Material for the task
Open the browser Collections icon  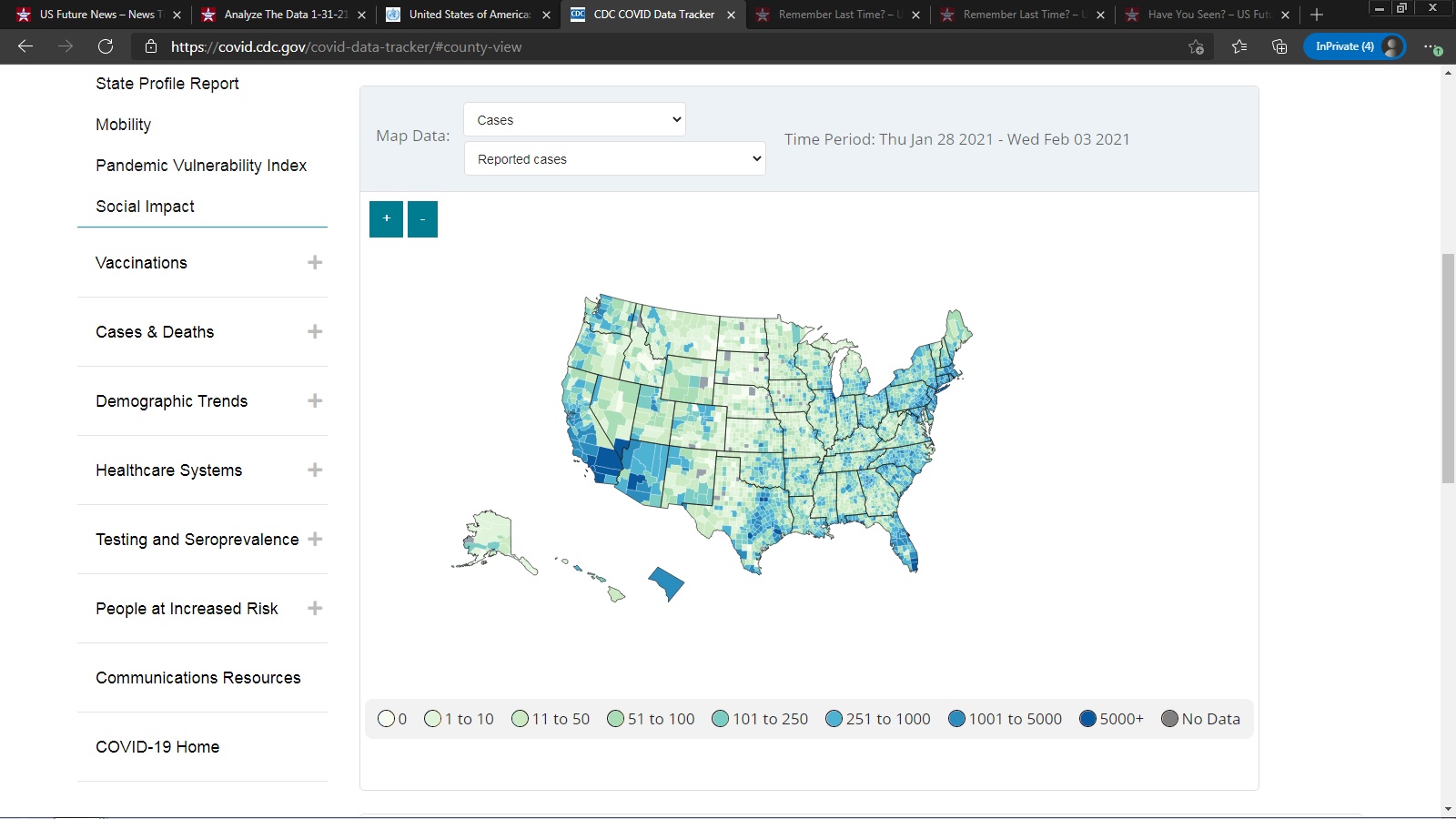1279,46
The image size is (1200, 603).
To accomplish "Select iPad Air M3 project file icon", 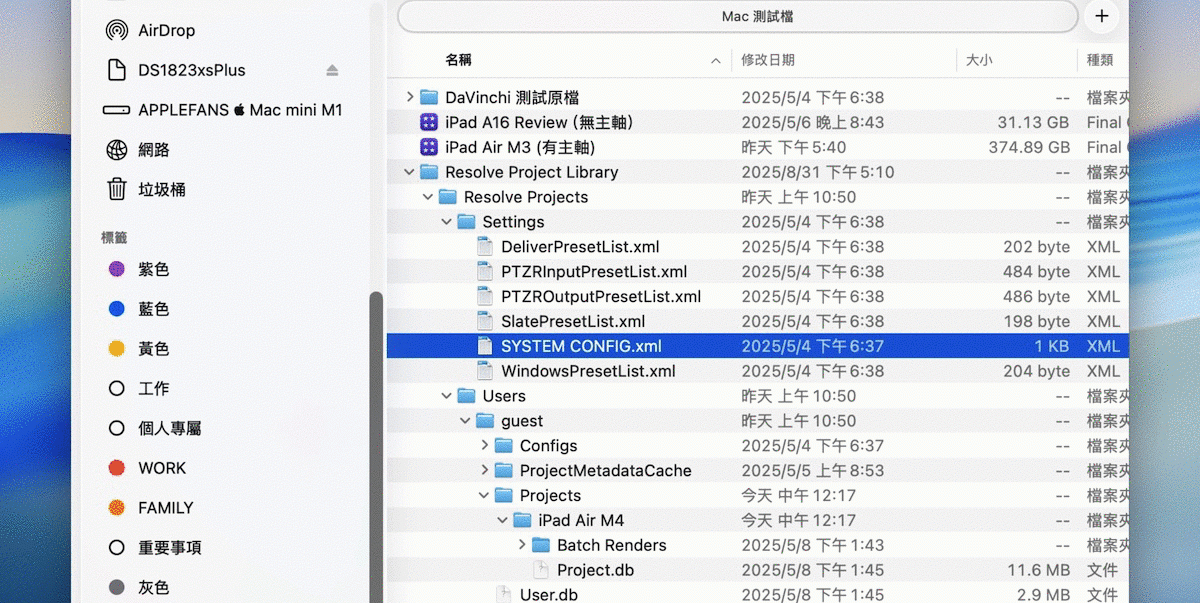I will (429, 147).
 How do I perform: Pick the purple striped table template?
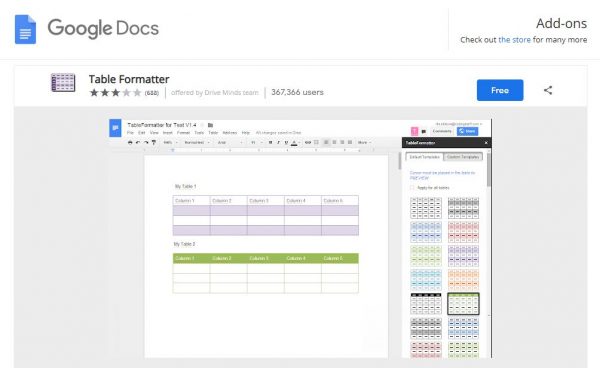pos(463,256)
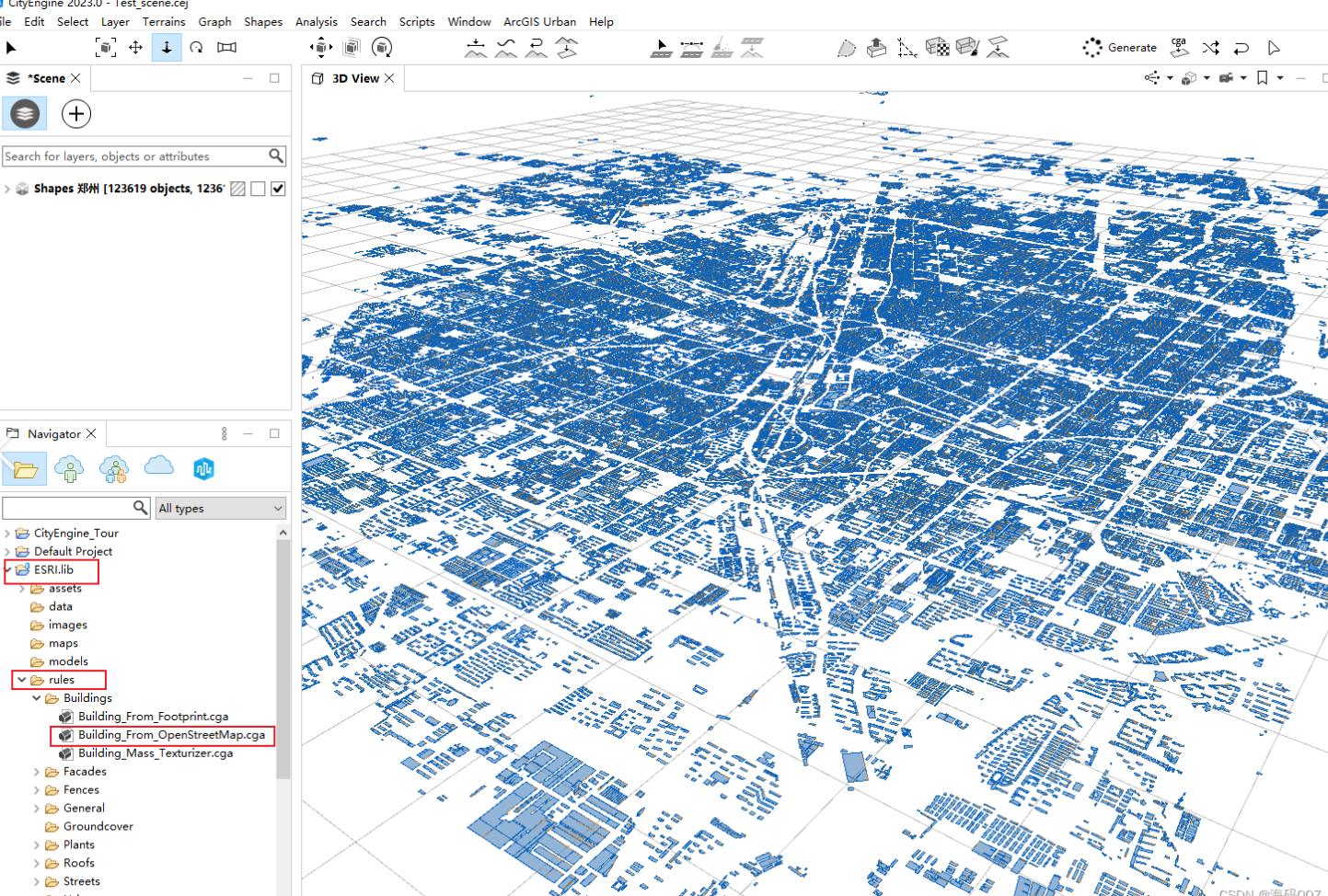
Task: Toggle the hatched box on Shapes layer
Action: 237,189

Assignment
Once the line containing "How do I perform: Pick" is found, transcribe it and the rest of the lines to the end of the listing above exactly, omitting all pictures.

Exercise answer
 How do I perform: Pick the purple striped table template?
pos(463,256)
Task: Toggle the hatched box on Shapes layer
Action: 237,189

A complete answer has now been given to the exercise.